Kimber quotes Wilson’s resignation letter, which says, in part:

… my experience at NSBS has been one shit show after another for the last two years. Having sat on many governing boards over the last 25 years, NSBS has been by far the most dysfunctional organization and least rewarding. This is not what I expected and [is] disappointing.

Kimber suggests the Lyle Howe case may be “ground zero” for the current problems. But the issues are broader. He writes:

Though details are sketchy, racialized members of the society allege they have often faced racist behaviour from their white counterparts. McKinney, in her letter of resignation, notes that when equity-promoting committees like hers attempted to bring under-represented voices to the society’s table…

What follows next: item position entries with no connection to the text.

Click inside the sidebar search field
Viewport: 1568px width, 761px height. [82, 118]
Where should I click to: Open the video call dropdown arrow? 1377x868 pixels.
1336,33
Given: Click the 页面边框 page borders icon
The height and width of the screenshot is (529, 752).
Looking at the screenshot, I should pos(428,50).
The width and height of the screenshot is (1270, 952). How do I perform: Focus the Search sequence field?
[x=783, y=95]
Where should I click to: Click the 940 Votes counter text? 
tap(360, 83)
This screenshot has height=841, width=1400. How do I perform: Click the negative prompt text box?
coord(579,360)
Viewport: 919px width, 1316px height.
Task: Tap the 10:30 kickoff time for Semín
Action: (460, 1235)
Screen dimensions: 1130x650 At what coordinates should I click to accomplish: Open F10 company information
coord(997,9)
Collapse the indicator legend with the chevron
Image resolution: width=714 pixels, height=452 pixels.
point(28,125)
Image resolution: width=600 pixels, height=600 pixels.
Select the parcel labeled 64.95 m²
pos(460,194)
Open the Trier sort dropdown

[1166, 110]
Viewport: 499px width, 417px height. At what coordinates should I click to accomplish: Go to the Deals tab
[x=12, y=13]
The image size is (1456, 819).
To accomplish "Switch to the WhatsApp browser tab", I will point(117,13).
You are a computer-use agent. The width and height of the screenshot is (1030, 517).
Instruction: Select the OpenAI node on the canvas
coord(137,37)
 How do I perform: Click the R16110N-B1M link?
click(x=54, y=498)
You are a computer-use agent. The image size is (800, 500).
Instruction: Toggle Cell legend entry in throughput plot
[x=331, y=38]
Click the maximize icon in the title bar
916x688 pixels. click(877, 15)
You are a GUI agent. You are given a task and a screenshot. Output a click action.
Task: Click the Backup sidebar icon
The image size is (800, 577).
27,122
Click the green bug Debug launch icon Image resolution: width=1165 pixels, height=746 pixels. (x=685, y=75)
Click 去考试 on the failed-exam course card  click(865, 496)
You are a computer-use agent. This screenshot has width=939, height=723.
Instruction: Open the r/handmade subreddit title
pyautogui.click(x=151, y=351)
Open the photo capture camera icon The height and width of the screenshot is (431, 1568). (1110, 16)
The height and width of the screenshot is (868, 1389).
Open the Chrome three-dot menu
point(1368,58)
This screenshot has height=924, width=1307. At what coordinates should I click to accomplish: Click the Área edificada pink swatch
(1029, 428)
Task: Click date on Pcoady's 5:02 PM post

“… this work has almost always been met with resistance at council, and at times, dismissiveness and hostility. [We] have been told we are slowing things down, pushing an inappropriate agenda, and detracting from the real work of council. It has been my experience that this often occurs outside of council meetings and is not visible to all of council… Publicly, council has said it is committed to the work of diversity and inclusion, to cultural competency, and to equity. It is in our policies, our strategic plan, and in public statements. [But] council’s words are meaningless if we are not prepared to take the time to listen to voices from equity-deserving communities and to truly commit to the hard work of equity, no matter how uncomfortable it makes us feel.”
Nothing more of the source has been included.